The Fasti Triumphales record that one of the consuls for this year, C. Duilius, celebrated a naval triumph on Kal. Int. of this year, hence the year was certainly intercalary. Its length is unknown.

Dio Cassius 11.11 describes the action for which this triumph was awarded and notes that he returned to Rome at the end of the summer, i.e. in late October. If we assume that the interval between his return and his triumph is fairly short, long enough to conduct the elections and celebrate the triumph, then we have the equation that November 260 = c. Februarius A.U.C. 494, i.e. that the Roman year is 2-3 months ahead of the Julian year at this point. M. G. Morgan, Chiron 7 (1977) 89 at 97, argues that the calendars cannot have been aligned essentially because if they were it would give Duilius 4 months in Rome before his triumph with almost nothing to do that we know of. But, if we accept that the consulate started on Kal. Mai., there were still three full months after his triumph that are unaccounted for. Clearly, this is an argument from ignorance, in itself proving nothing. All we can really conclude from it is that the Roman year was at most 3 months ahead of the Julian calendar at this time. Note that this argument is essentially independent of the date of the start of the consulate.

P. Brind'Amour, Le calendrier romain 179, gives an additional argument for a substantial advance at this time. He notes that, after describing Duilius' return to Rome, Dio Cassius 11.11 mentions that one of the consuls for the following year, C. Aquilius Florus, was wintering in Sicily. Brind'Amour jumps to the conclusion that Florus must have arrived almost as Duilius left. This would imply a calendrical advance of at least 6 months on a Kal. Mai. consulate. First, one must note that this leaves Duilius with no time to celebrate his triumph as consul, which status is required by its date. Second, Dio mentions this point after describing a series of actions by the Carthaginian general Hamilcar which set the context for it.

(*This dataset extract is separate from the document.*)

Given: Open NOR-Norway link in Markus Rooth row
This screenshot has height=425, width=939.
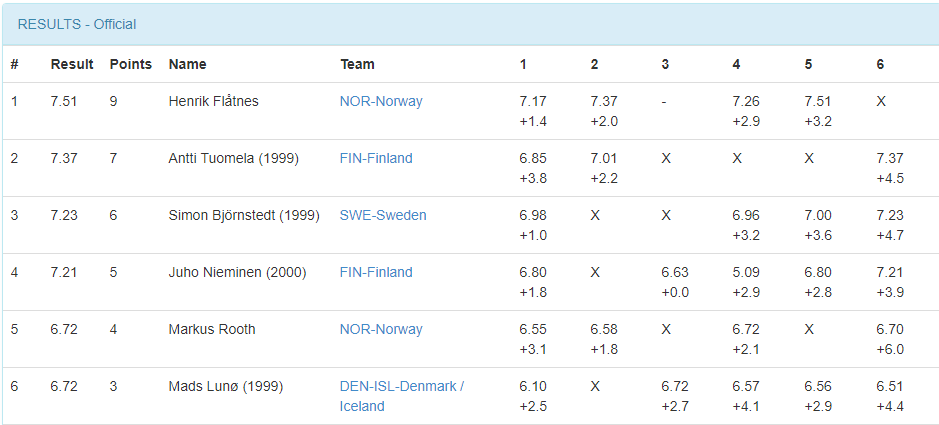Looking at the screenshot, I should click(x=381, y=329).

These actions can only have taken place in the following campaigning, so the reference certainly refers to Florus' being in winter quarters at the end of his term rather than the beginning.

M. G. Morgan, Chiron 7 (1977) 89 at 96 makes a more interesting argument at the beginning of the year. At the beginning of the year Duilius' colleague Cn. Cornelius Scipio Asina went to Sicily and promptly fell into a trap at Lipara. Dio notes that before Duilius arrived in Sicily Hamilcar, who was already campaigning against the Romans before Lipara, attacked their forces in Segesta, where they were assisted by a military tribune, C. Caecilius. Morgan notes that this tribune cannot have been assigned to Duilius, who had not yet arrived, nor to Scipio, since Dio notes that all his tribunes were captured at Lipara. Hence he must have been a tribune from one of the consuls of the previous year, left behind when they returned to Rome. While Morgan does not explicitly say so, the chronological argument only works if we further understand that his intended role was to command the winter encampment and that he would normally have been relieved at the start of the campaigning season; this seems perfectly reasonable though I am not aware of positive data in its favour.

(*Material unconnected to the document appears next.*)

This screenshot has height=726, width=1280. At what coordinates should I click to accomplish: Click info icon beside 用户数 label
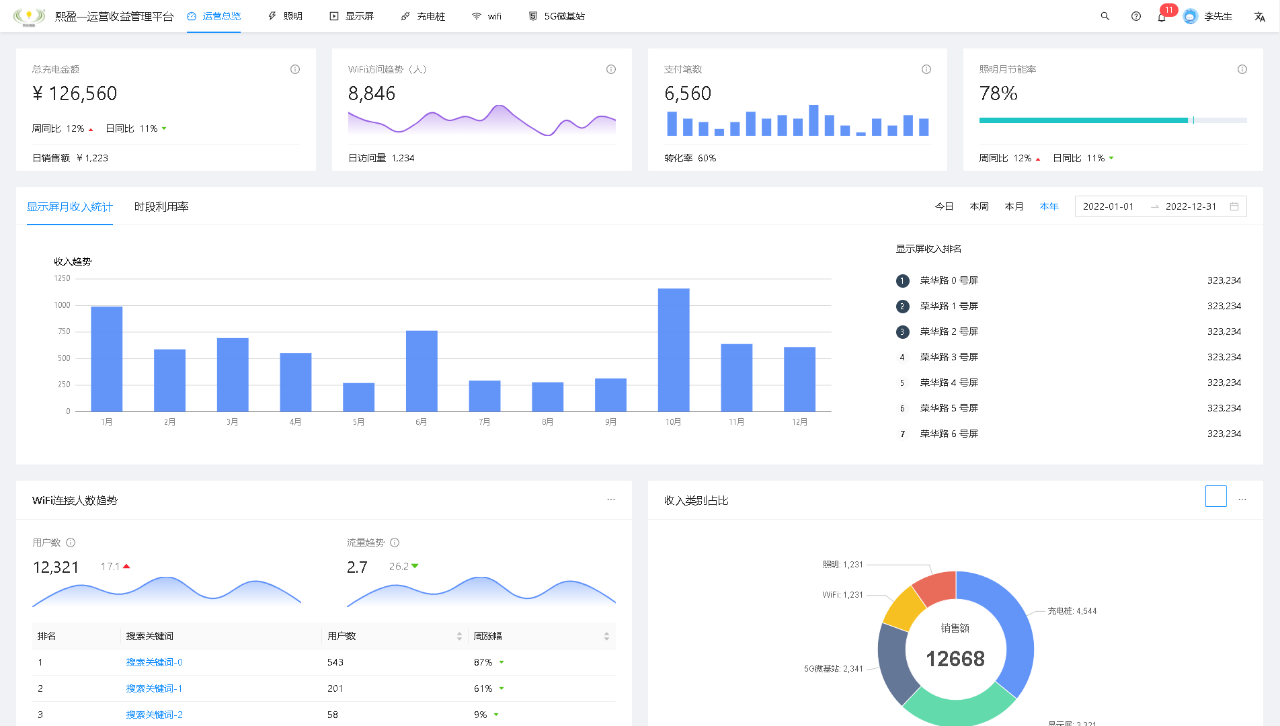(x=71, y=543)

Since Caecilius hadn't been relieved, these events must have occurred early in the campaigning system, i.e. around mid March or early April. Since Scipio seems to have rushed to Sicily as soon as he could after assuming office, Morgan concludes that the start of his consular term was in early March.

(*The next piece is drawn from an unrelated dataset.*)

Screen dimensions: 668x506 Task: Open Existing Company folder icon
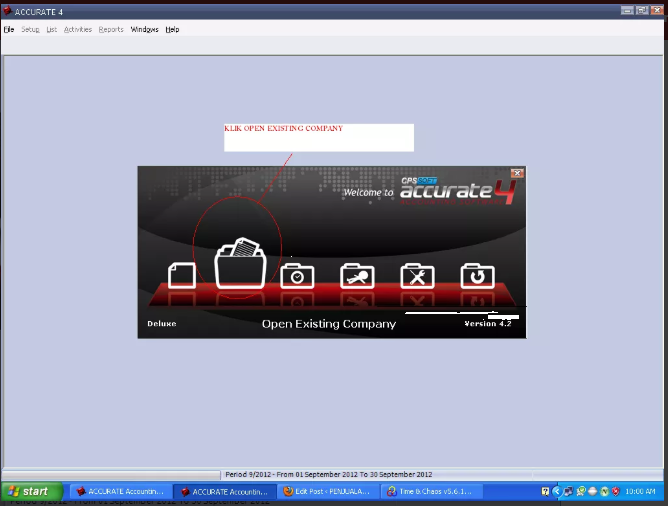(241, 265)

The following table gives the dates for Kal. Mai. in this year, for 28-30 intercalations between this year and A.U.C. 564 = 190, the most recent year whose dates are certain. The bounds are determined from the results for A.U.C. 496 = 258, and from the fact that this year was certainly intercalary:

Number of Intercalations   Number of intercalated days     Kal. Mai. A.U.C. 494
     A.U.C. 494-564                                                           

              28                              616-644               16 Mar. - 13 Apr. 260
              29                              638-667               21 Feb. - 22 Mar. 260
              30                              660-700               29 Jan. - 28 Feb. 260

The date ranges compatible with the data are highlighted in blue.  It doesn't seem to be possible to distinguish between them, though the favoured dates for A.U.C. 496 = 258 tend to favour the later range, since the earlier range would then require consecutive intercalations. A bias towards 23 day intercalations favours 28 intercalations; a bias towards 22 favours 29.